In sintesi l’effetto dello scioglimento quale
soluzione estrema per risolvere il dissidio insanabile, passa in secondo
piano (anche processualmente) ove lo stesso dissidio possa essere risolto mediante l’esclusione del socio inadempiente a cui è addebitabile la causa del dissidio (cfr. Cassazione Civile, 15 luglio 1996, n.4610) ovvero – con un parziale renvirement della Corte di Cassazione con la citata sentenza del 2004 – mediante il recesso del socio incolpevole.
Il socio incolpevole, infatti, reagisce all’altrui
inadempimento che lede il rapporto fiduciario posto alla base delle
società di persone e la giusta causa del recesso, infatti, non è
rappresentata dal dissidio in sé ma proprio dalla violazione da parte
dell’altro socio dei doveri di fedeltà, diligenza, lealtà e correttezza
reciproca, inerenti alla natura fiduciaria del rapporto sottostante.
In concreto non è certo agevole stilare un elenco
delle cause addebitabili che creano il dissidio insanabile e ove
sussista, per converso, la giusta causa del recesso; tale accertamento è
demandato alla valutazione del giudice di merito (sottratto al
sindacato di legittimità, se motivato congruamente ed immune da vizi
logici e giuridici).
Ovviamente non basta un semplice dissidio (ancorché
fondato e imputabile all’altro socio) ma detto dissidio deve
riverberasi, come già detto, sulla vita sociale determinando (appunto)
l’impossibilità dell’oggetto sociale (cfr.
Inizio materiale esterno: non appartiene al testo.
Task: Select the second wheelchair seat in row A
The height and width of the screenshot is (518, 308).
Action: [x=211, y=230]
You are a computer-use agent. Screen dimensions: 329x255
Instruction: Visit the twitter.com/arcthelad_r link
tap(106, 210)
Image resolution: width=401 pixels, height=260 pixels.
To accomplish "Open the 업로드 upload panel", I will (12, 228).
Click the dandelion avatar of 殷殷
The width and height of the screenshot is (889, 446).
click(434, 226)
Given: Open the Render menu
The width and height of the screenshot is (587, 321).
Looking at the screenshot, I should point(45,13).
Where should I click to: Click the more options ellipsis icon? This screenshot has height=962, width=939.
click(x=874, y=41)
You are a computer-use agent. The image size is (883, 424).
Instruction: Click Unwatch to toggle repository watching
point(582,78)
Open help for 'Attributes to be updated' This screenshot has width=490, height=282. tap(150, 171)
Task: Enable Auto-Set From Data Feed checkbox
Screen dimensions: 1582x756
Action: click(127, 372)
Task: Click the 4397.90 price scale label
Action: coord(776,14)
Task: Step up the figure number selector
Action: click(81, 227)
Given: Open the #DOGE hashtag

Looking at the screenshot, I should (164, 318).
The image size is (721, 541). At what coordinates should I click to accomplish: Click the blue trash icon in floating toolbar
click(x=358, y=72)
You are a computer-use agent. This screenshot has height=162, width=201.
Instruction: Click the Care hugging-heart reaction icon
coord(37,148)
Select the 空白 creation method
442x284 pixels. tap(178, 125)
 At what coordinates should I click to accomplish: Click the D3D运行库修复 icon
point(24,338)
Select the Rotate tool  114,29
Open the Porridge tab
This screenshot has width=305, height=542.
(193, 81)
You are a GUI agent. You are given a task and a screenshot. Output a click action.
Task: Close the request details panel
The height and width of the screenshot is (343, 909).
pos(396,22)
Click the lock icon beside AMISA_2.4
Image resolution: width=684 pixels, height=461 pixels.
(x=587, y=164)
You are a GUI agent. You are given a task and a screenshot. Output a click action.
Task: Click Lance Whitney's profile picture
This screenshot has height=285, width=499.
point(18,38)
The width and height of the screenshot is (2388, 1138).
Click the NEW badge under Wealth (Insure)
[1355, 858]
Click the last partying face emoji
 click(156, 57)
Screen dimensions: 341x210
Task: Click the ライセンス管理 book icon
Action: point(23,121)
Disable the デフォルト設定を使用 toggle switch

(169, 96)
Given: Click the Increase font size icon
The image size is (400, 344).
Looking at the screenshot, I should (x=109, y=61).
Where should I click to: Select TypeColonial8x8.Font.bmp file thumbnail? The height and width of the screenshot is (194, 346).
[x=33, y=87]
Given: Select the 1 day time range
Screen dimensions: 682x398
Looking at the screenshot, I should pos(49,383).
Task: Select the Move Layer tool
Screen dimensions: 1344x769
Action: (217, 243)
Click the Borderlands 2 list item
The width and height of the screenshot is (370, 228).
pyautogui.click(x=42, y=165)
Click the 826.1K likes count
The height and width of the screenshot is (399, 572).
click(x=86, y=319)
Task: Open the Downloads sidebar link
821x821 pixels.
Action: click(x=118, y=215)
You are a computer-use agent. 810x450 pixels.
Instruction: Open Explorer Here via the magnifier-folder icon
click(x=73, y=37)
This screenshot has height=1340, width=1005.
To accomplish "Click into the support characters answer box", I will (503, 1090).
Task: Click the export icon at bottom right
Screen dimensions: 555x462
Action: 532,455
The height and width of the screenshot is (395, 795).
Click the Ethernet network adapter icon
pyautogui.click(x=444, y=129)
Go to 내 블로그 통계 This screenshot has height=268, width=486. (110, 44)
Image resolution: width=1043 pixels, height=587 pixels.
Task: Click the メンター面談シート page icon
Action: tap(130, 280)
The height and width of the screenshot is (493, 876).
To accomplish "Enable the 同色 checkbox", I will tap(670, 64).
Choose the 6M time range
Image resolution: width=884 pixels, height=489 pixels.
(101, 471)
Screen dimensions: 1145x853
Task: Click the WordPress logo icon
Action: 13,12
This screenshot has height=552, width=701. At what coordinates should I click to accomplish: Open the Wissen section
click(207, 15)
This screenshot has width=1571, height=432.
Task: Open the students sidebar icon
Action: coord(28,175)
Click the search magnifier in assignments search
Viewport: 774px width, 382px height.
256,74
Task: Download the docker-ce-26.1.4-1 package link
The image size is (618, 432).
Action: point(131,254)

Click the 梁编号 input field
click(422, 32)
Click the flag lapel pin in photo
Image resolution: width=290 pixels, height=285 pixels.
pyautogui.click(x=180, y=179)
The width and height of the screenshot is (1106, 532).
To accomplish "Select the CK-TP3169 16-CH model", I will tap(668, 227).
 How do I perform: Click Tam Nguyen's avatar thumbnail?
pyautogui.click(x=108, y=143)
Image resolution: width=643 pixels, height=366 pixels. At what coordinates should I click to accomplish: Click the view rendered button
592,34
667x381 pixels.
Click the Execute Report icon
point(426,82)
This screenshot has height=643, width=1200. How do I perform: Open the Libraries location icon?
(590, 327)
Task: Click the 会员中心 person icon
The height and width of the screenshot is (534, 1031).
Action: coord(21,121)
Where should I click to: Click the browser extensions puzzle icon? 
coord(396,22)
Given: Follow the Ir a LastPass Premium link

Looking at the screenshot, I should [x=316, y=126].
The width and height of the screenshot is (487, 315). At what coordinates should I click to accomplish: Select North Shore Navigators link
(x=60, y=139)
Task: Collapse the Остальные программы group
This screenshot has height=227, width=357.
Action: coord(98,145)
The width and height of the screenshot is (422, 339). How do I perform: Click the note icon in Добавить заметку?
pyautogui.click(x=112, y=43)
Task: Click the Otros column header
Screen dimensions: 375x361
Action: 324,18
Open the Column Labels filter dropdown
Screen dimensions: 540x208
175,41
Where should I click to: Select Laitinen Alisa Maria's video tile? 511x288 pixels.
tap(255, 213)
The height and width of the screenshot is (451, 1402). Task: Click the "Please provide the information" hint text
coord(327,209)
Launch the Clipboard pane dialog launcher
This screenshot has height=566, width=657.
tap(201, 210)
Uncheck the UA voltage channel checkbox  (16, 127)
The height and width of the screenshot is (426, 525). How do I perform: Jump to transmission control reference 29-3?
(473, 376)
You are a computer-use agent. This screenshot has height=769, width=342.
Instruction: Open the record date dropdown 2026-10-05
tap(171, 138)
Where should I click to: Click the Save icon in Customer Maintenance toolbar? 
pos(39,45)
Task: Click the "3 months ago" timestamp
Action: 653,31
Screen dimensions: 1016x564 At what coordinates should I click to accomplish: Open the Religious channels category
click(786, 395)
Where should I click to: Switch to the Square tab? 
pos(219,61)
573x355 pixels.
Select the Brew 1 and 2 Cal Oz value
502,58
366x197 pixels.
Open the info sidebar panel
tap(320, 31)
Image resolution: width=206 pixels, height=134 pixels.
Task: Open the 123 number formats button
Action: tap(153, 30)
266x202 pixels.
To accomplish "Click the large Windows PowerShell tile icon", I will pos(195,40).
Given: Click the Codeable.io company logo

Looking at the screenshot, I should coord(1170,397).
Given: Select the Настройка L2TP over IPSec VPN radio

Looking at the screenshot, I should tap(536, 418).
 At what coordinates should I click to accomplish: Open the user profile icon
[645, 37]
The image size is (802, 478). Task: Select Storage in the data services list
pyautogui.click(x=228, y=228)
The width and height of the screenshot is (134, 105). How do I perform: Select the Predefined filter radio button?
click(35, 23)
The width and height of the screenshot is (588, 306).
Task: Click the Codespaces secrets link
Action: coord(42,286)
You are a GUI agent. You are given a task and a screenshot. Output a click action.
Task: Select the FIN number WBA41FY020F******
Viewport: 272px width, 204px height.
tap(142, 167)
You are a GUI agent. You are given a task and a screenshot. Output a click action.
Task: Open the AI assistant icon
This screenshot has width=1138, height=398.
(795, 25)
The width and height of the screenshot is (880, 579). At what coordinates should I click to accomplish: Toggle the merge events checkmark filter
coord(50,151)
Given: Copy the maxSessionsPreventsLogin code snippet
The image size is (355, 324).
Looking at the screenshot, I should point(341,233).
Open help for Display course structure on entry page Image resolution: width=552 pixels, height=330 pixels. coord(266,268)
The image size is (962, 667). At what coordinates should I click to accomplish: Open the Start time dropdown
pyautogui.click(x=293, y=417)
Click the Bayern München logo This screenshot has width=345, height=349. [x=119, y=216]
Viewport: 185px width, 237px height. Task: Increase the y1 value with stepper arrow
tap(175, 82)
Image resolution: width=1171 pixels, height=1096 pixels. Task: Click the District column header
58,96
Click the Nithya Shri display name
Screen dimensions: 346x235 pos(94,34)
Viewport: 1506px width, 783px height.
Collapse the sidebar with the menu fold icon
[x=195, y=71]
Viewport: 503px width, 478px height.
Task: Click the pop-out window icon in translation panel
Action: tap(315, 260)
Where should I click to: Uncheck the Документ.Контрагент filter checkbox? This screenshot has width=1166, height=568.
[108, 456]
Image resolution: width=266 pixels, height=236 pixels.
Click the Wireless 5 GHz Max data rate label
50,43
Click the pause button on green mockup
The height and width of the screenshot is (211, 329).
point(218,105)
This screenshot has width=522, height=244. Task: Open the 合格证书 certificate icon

Tribunale Monza, 3 febbraio
2005 e – da ultimo – Tribunale Milano, sez. imprese, 10 giugno 2013).
Nessuna limitazione all’esercizio del recesso è
dunque prevista per l’ipotesi in cui la società di persone sia composta
da due soli soci, sicché, anche in tale caso, deve ritenersi che, ove
sussista una giusta causa, ovviamente imputabile all’altro socio, quello
non inadempiente possa recedere.
La conclusione è che la disciplina del recesso per
giusta causa trova applicazione nella sua interezza anche nelle società
di persone composte da due soli soci, non essendo positivamente prevista
alcuna limitazione in tal senso anche quando, il dissidio (imputabile)
si traduca nella impossibilità di conseguire l’oggetto sociale,
integrando astrattamente, ai sensi dell’art. 2272, n. 2, cod. civ.,
un’ipotesi di scioglimento della società.